Dogs can distinguish between different languages: Study
Dog brains, like human brains, can distinguish between speech and non-speech
A new research report has suggested that dogs can detect and distinguish between languages based on brain imaging that shows that the animals display different activity patterns when responding to a familiar versus an unfamiliar language.
The study, conducted by researchers from the Department of Ethology, Eotvos Lorand University (Hungary), marks the first demonstration that a non-human brain can differentiate between languages.
When Laura Cuaya, first author of the research, moved from Mexico to Hungary to join the Neuroethology of Communication Lab at Eotvos Lorand University, she took her dog Kun-kun with her.

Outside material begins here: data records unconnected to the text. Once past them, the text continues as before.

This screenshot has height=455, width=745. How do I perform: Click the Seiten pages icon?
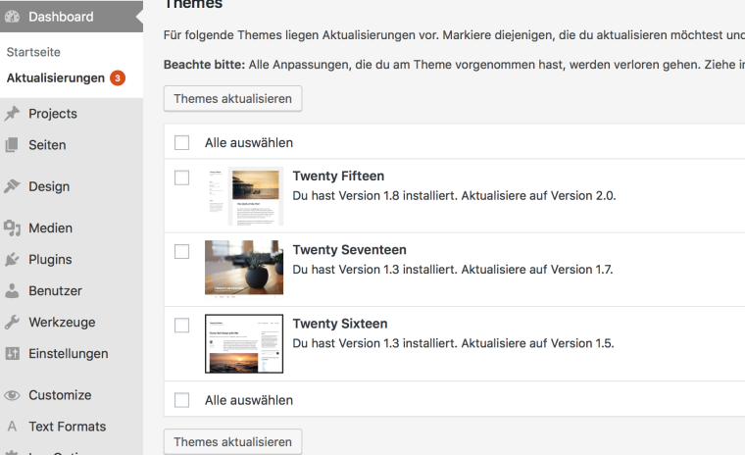tap(13, 145)

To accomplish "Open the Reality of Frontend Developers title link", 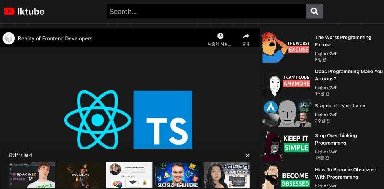I will [55, 39].
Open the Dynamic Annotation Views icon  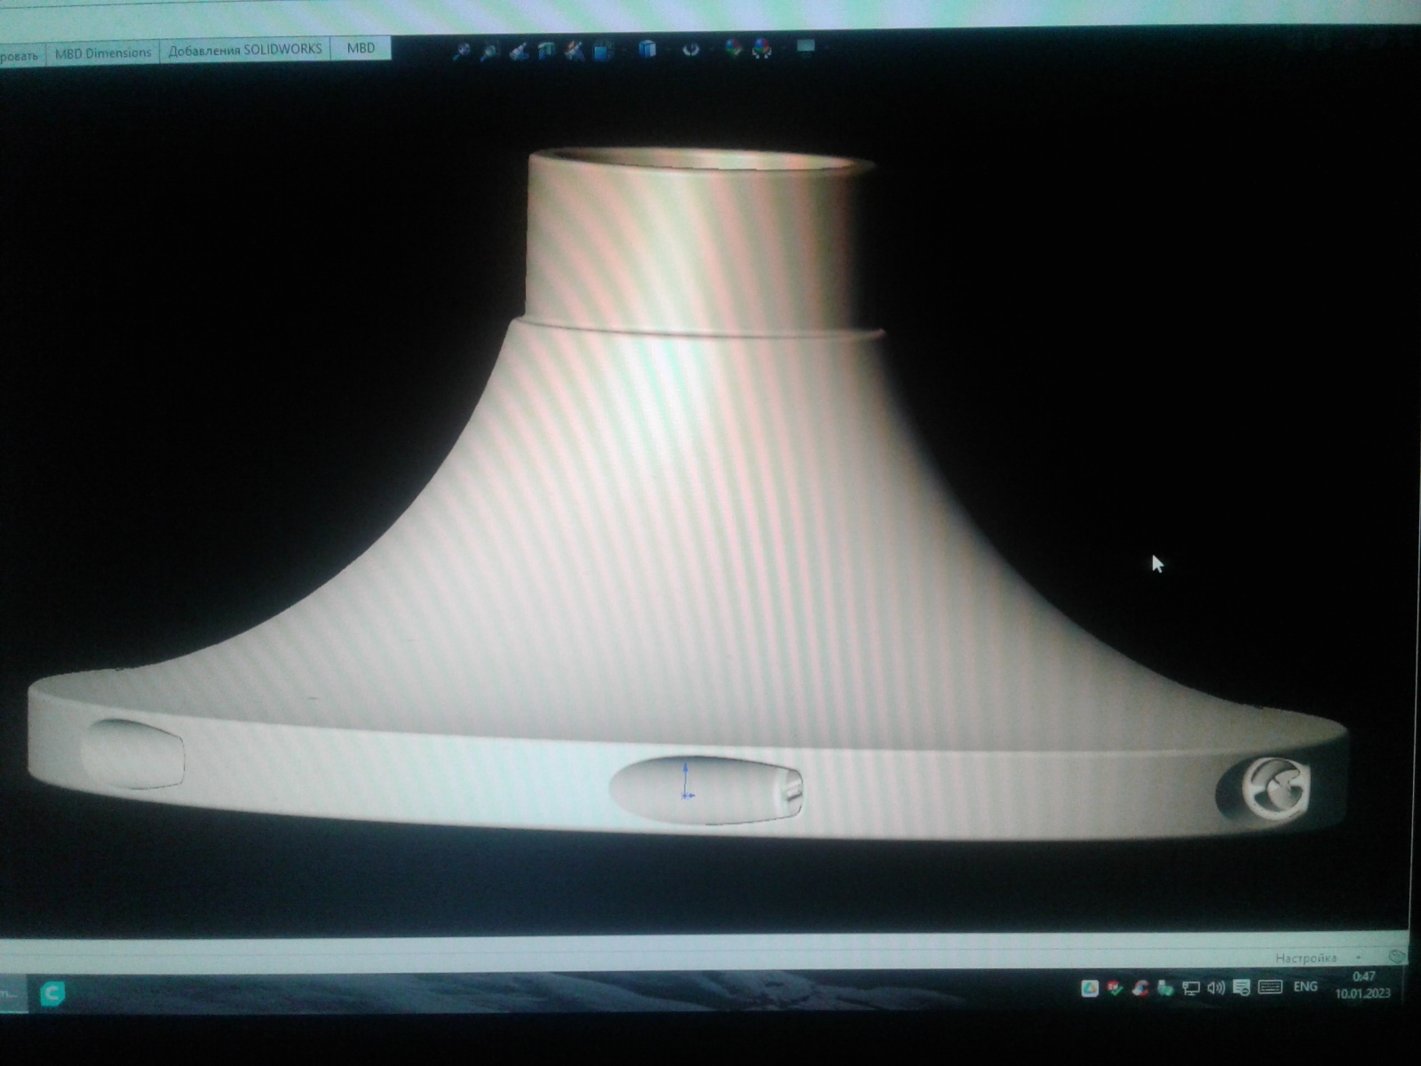pyautogui.click(x=575, y=51)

Kun-kun and 17 other dogs were trained to lay motionless in a brain scanner, where they were played speech excerpts of The Little Prince in Spanish and Hungarian.
Before this, the 18 animals had only heard one of the two languages from their owners.
The dogs were also played scrambled versions of the excerpts, to examine their ability to detect the difference between speech and non-speech.
Researchers found distinct activity patterns in the dogs' brains when their responses to speech and non-speech were compared. This distinction has been reported to be independent of whether the stimuli originated from the familiar or the unfamiliar language.
However, there was no evidence that dog brains have a preference for speech over non-speech.
"Dog brains, like human brains, can distinguish between speech and non-speech," said Raul Hernandez-Perez, co-author of the research.
"But the mechanism underlying this speech detection ability may be different from speech sensitivity in humans - whereas human brains are specially tuned to speech, dog brains may simply detect the naturalness of the sound."
The research showed for the first that "a non-human brain can distinguish between two languages", said Senior Author of the research Attila Andics said, "It is exciting because it reveals that the capacity to learn about the regularities of a language is not uniquely human. Still, we do not know whether this capacity is dogs' speciality or general among non-human species."
"Indeed, it is possible that the brain changes from the tens of thousands of years that dogs have been living with humans have made them better language listeners, but this is not necessarily the case. Future studies will have to find this out."